### Provided data:
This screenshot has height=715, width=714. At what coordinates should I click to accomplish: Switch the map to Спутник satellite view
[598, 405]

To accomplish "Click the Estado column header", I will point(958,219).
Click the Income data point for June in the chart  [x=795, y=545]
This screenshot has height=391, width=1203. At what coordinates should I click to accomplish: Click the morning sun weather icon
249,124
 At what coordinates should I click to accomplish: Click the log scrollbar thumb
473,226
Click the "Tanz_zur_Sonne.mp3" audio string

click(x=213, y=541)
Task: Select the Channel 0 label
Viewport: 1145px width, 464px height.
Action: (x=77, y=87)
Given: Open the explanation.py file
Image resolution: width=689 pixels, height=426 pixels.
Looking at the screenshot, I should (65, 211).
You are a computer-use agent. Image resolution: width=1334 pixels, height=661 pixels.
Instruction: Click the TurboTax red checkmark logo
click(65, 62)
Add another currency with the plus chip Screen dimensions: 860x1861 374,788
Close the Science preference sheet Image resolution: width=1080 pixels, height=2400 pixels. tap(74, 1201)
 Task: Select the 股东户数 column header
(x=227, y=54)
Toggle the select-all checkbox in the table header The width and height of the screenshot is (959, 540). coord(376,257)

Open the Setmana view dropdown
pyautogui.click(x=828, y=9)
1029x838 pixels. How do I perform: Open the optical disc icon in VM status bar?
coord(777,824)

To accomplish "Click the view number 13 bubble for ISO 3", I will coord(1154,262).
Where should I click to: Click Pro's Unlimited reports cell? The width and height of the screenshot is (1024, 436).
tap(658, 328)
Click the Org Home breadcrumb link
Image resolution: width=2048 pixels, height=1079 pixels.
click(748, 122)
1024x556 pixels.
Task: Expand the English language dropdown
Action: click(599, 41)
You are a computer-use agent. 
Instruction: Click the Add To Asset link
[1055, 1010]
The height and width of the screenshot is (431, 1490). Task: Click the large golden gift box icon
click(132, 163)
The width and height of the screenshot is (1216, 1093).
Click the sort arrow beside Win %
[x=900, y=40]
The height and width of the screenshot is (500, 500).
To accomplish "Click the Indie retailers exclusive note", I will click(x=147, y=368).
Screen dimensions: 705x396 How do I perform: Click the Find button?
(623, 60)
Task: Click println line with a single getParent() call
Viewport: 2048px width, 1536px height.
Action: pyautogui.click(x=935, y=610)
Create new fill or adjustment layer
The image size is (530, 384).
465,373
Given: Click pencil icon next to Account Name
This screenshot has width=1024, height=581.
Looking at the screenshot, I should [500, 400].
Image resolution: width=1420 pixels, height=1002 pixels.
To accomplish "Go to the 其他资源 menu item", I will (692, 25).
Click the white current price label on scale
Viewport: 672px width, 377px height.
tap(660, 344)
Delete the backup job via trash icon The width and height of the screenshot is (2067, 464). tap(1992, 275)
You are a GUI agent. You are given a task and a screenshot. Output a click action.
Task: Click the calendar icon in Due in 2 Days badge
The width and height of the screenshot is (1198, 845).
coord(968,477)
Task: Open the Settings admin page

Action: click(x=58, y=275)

### Set problem:
Pull out every line of the material above that contains the string "label", copying each one in full.

### Complete answer:
Task: Select the Channel 0 label
Click the white current price label on scale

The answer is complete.